Now. I haven't had a writing career. I've had an IT career ... surely they don't want to hear much about that? So what should I put in the CV, that won't be in the cover letter?

  • This is the most useful article I've found on creating a writer's C.V. Like the poster, I had a career in I.T. This helped me transform a mundane career history into something interesting and marketable by thinking outside the box: writersandartists.co.uk/writers/advice/64/…
    – GGx
    Commented Jun 1, 2017 at 7:12

3 Answers 3


If they want the information in the synopsis, then put it there. I also see no problem mentioning it in the cover letter additionally, but you don't need it there when it is in the synopsis.
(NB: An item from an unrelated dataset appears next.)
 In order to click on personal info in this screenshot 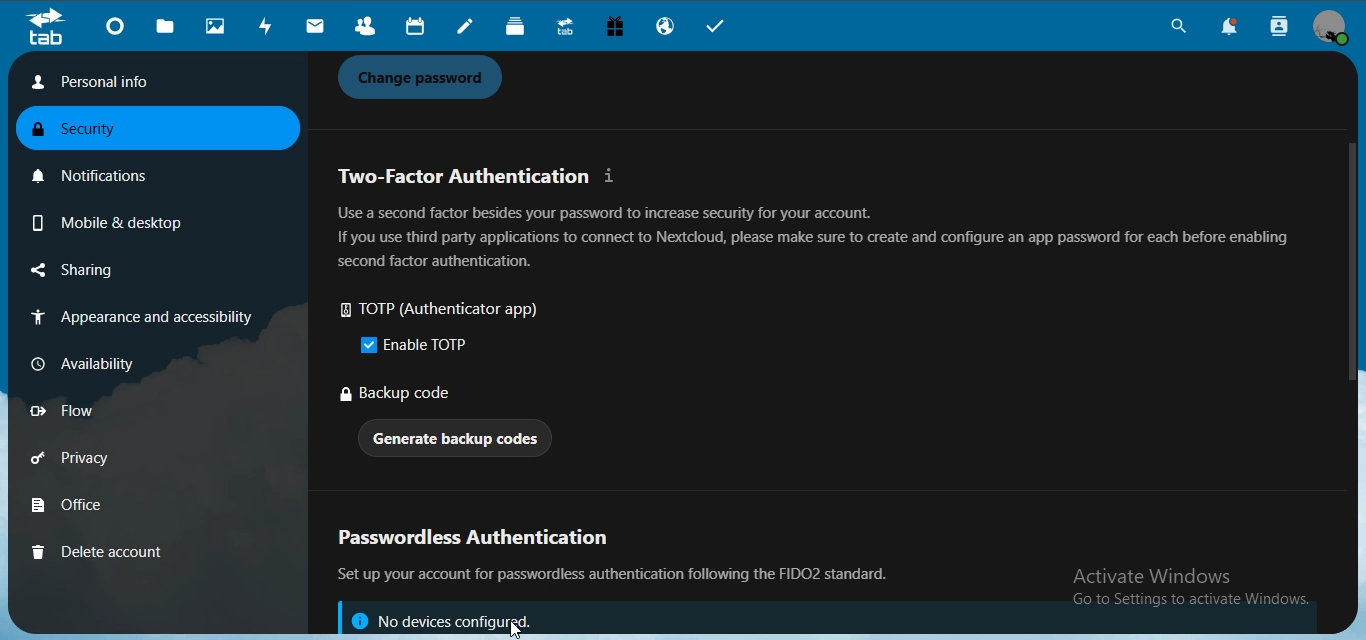, I will do `click(149, 82)`.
If you do not have a writing career (yet), then your age (or date of birth) and current profession should be sufficient. Tell them, why you are in expert for children's books. If you have worked with children in the past, mention that in the CV part. Mention if you have children yourself, if you are engaged with the local kindergarten, or whatever in your life has driven you to write children's books.

  • Thank you - very helpful! I had not even considered mentioning my own children, because when doing a CV for a job you should not (these days). But, of course, this isn't a CV for a job!!
    – noelicus
    Commented Aug 23, 2012 at 20:27

I expect that in addition to knowing you're an expert on children, an agent would like to find out whether you can write a successful book. I'm also in a non-writing field, so I have to stretch a bit when writing a query letter. I want to convey that I already have some experience writing for my target audience, that I can easily plan and execute a writing project, that I can meet deadlines, that I've gotten good feedback from impartial readers on what I've done, maybe that I have an existing "platform" to publicize my work, and so forth. Basically, that I can do what I'm promising to do. I think all this is secondary to the book itself, but it can't hurt to build the agent's confidence in you as a writer.


This question highlights the problems with this section of this site. Writing (unlike programming is a subjective discipline).

You are not applying for a 'job' you are advertising a 'product' to sell. Nobody is interested in your MBA or college degree. Agents and publishers are looking for YOUR story to sell.

"My name is Harriet and these are the stories I told to my 3-year-old whilst my husband was missing on deployment in Iraq."

Your CV need to contain a saleable story . . . nobody's going to buy your book because you went to Harvard.

  • Sorry, but not true. Literary agents are professionals and they like to deal with other professionals who know how to conduct themselves in a businesslike manner. They absolutely want to know these things, some to a greater degree than others. An absolutely some people are going to buy your book because you went to Harvard.